The mild climate produces a striking diversity of plants, especially here in sheltered Merano. Palm trees line the promenades, ancient stands of trees grow in the parks, a wealth of Mediterranean plants flourish on the Tappeiner Promenade, which leads out of the town centre. All this is plenty to enrapture plant lovers. Merano became ultimately known as a garden city through the gardens of Trauttmansdorff Castle, where the plants, animals and artistic pavilions astonish amateur and professional gardeners alike.


Only a few kilometres south of Merano and Cermes, Lana nestles in the extensive orchards of the Val d’Adige. Rural, sophisticated flair and a great deal of sunshine characterise this, the "largest apple municipality of South Tyrol", which is valued principally for its high standard of living by the locals and holidaymakers. Colourful shopping streets, exciting events almost all year round, the pretty Christmas market and much more make this lively village into a destination worth visiting. Among the many manors, castles and places of worship in the region the parish church of Lana di Sotto is one of the most famous monuments in Merano and environs. It has the largest Gothic altar in the Alps. Hans Schnatterpeck constructed this 14 metre high winged altarpiece in the early 16th century.

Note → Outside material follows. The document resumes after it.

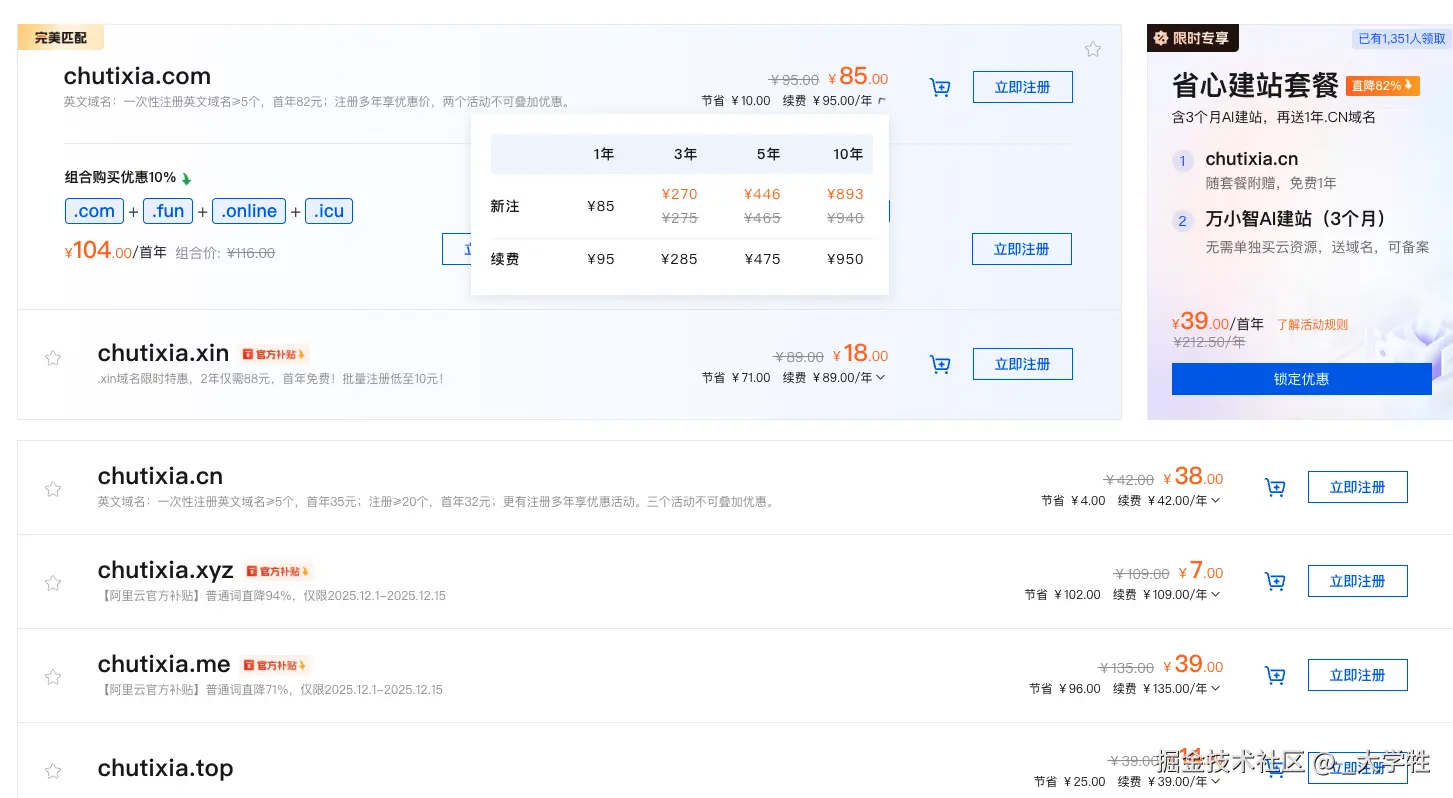Add chutixia.xyz to the shopping cart
The image size is (1453, 798).
[1273, 581]
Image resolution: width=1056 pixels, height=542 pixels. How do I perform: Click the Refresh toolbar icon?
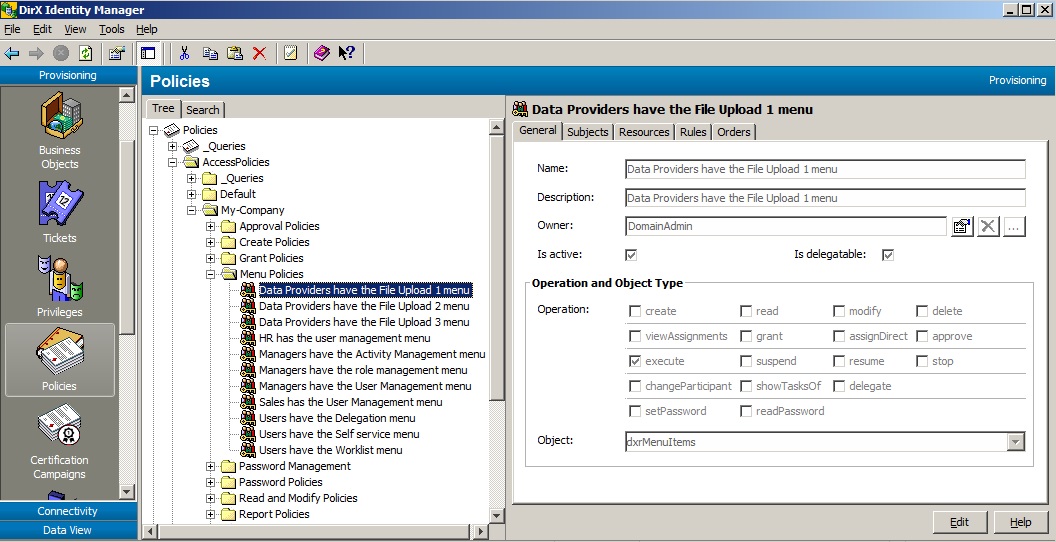coord(86,53)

Sophisticated, cosmopolitan and self-reliant: some twenty minutes' drive from Merano lies Bolzano, the capital of South Tyrol. Where the largest rivers in South Tyrol meet beats the heart of a mini metropolis, which has been regarded as a meeting place since time began. This trading city at the centre of Europe has been seen throughout history as at the point of exchange between north and south.

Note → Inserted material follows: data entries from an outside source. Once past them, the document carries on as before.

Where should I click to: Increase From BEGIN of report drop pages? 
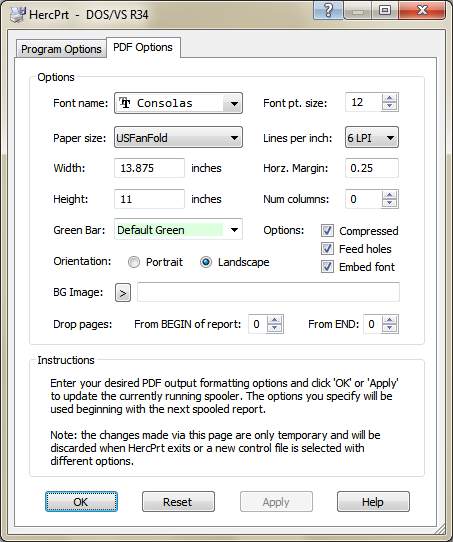275,320
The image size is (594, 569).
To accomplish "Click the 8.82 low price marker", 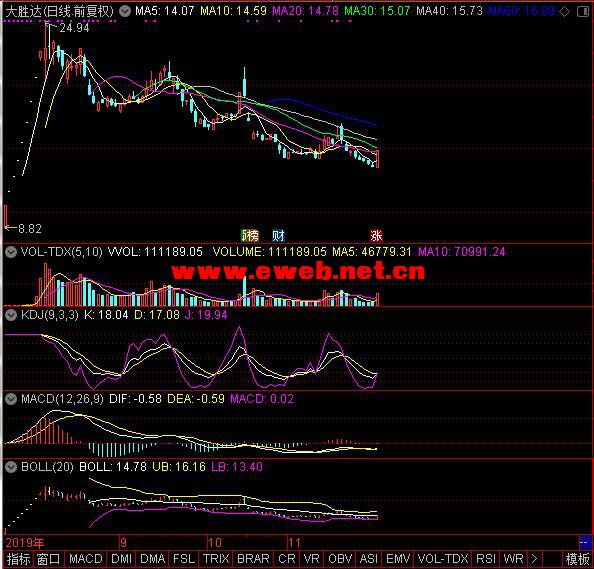I will 30,228.
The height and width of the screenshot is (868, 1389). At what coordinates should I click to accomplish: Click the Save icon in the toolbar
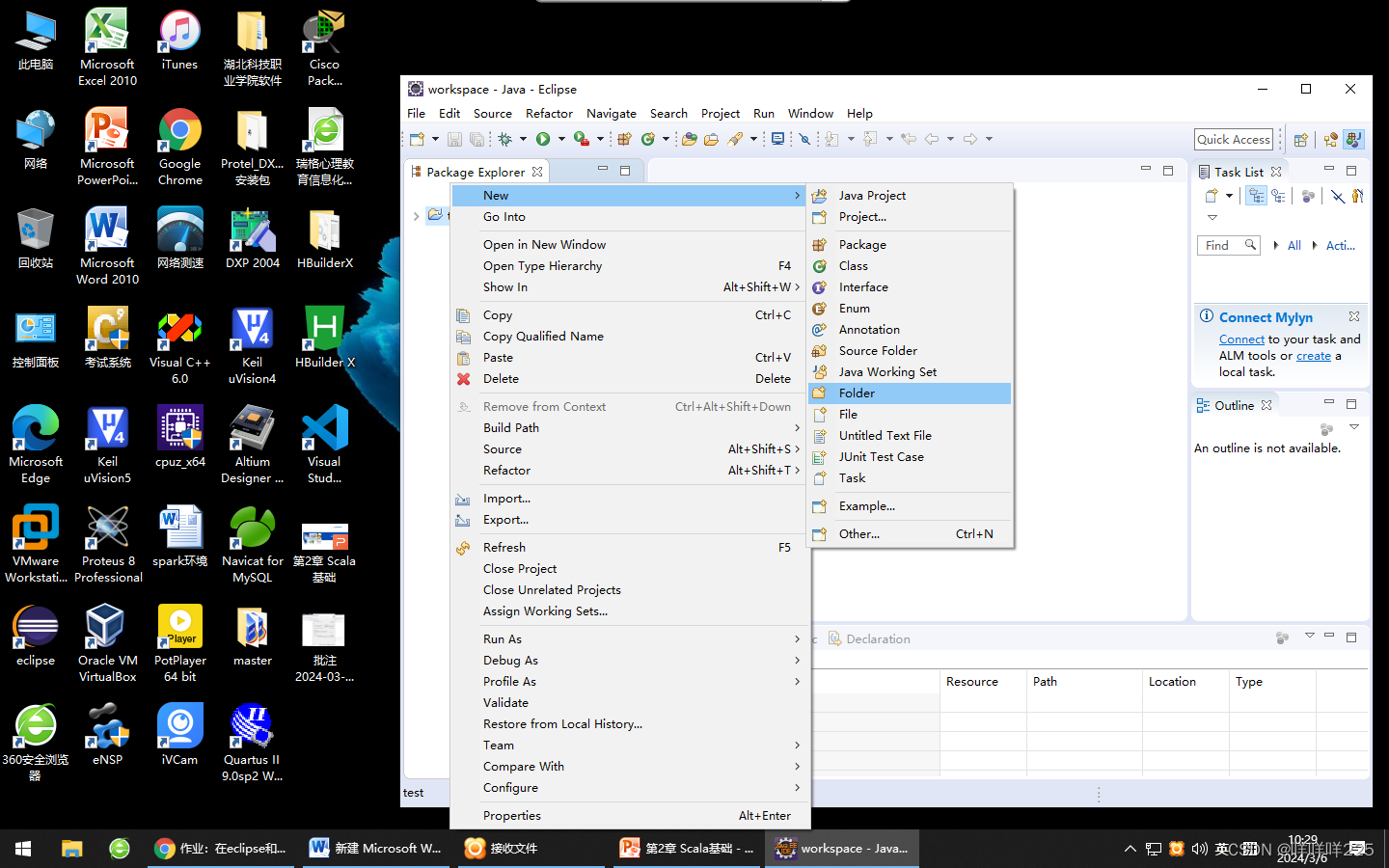tap(455, 139)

From Aperol Spritz to Bozner beer

Every nook and cranny in Bolzano exudes the flair of the South and the charm of the Alps. It has the spacious squares and tiny alleys typical of Italian towns, marked by architecture, which in places recalls the regions north of the Brennero and at the same time relates the history of a whole millennium as it happened here. In the old alleys the aromas of South Tyrol specialities and the scent of pizza and oriental spices waft from the kitchens of the many restaurants and bars. Whereas some devote themselves to the popular tradition of an aperitif, others are already announcing traditional evening meals or Bozner beer.

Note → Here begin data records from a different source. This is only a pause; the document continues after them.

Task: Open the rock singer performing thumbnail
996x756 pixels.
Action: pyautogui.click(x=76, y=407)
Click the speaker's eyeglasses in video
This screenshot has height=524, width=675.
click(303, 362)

The more colourful, the better

In Bolzano languages mix and mingle, contrasts go hand in hand. Culture-vultures queue to meet Ötzi face to face, while behind them fruit, flowers, vegetables and spices light up the colourful fruit market. The Christkindl Market sells traditional produce and mulled wine and in the form of a huge monument the minstrel, Walter von der Vogelweide looks on. At certain times the streets are totally blocked, especially in the most popular allays around the pergola area, the fruit marketplace and Museumstraße. The centre of Bolzano with its shops and rest stops has remained to this day the hub of the town for its always smartly-dressed inhabitants, who reach their destinations efficiently on foot or by bicycle. The extensive green areas in the heart of the town, redolent of open space and peace and quiet offer a contrast to the cobblestones and walls of the narrow winding alleys. They offer regeneration and lovely hours of sunshine for large and small, young and old. And of course, visitors are drawn in by the countless attractions and excursions around Bolzano, most of which can be easily reached by the cable cars.